§ **TEXT SECTION**:
------

Measurement & Performance Terms
Traditional SEO measurement frameworks are structurally inadequate for the AI search environment. These terms name the specific measurement conditions and gaps that practitioners encounter when attempting to quantify GEO performance.
Citation Frequency Rate (CFR)
GEO / MeasurementThe percentage of manually tested target queries on a given AI platform that return a citation to a specific domain or author within the generated response. CFR is calculated per platform, per query cluster, and per time period to produce a comparable, trackable GEO performance metric. It is distinct from impression data (which is largely unavailable from AI platforms) and from referral traffic (which captures only the subset of citations that result in a click). CFR is currently the most reliable primary metric for GEO performance monitoring.
“Monthly CFR across 20 target queries on Perplexity: 35%. On ChatGPT: 18%. The platform gap confirmed that content structure was optimised for Perplexity’s retrieval model but needed adaptation for ChatGPT’s citation preferences.”
Answer Drift
GEO / Brand MonitoringThe gradual divergence between a brand’s actual positioning and the way AI-generated answers represent that brand over time — caused by AI models updating their synthesised understanding of a brand based on third-party sources, forum discussions, and competitor content rather than primary source materials. Answer Drift is undetectable through standard SEO monitoring. It requires periodic manual query testing across AI platforms specifically checking whether the synthesised description of a brand matches the brand’s intended positioning. Uncorrected Answer Drift can result in AI-generated answers that accurately represent a competitor’s framing of a brand.

------

§ **INFORMATION PROVIDED**:

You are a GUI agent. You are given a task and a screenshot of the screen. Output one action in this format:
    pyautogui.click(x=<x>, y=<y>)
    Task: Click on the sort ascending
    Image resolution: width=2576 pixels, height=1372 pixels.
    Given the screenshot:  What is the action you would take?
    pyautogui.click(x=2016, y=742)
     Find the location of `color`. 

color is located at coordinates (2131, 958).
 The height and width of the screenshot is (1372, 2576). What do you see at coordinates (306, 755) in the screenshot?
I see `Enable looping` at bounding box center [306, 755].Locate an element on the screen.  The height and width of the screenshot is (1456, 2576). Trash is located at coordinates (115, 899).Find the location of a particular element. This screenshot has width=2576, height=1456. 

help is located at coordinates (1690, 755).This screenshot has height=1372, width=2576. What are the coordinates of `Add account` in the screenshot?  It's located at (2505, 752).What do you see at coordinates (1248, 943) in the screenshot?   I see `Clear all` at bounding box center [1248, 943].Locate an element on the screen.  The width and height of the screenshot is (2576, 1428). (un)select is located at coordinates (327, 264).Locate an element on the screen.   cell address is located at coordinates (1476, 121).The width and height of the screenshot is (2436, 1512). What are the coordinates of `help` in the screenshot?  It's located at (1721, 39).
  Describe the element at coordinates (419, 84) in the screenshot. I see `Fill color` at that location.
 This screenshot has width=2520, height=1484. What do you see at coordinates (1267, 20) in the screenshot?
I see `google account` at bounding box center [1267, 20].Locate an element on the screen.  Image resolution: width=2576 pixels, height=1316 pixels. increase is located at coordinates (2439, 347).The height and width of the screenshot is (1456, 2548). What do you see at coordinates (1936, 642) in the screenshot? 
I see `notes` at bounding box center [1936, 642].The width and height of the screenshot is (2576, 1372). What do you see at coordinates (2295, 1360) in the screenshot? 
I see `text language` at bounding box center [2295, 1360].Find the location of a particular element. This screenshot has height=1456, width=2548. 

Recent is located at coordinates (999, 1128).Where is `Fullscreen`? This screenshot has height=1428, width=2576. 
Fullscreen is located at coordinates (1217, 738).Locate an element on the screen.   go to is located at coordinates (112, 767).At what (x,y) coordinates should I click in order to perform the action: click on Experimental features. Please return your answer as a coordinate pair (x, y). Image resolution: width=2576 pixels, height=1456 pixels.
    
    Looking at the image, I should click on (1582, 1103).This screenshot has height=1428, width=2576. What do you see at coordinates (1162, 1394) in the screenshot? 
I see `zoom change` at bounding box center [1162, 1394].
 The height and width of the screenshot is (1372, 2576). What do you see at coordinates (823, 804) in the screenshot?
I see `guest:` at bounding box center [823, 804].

------

§ **EXERCISES TO COMPLETE**:
**a.** In the measurement terms text, which metric is called currently the most reliable primary metric for GEO performance monitoring?
**b.** Please list every source that, according to the measurement terms text, AI models use instead of primary source materials when they update their understanding of a brand.

§ **ANSWERS BY TASK**:
**a.** Citation Frequency Rate (CFR).

**b.** Third-party sources, forum discussions, and competitor content.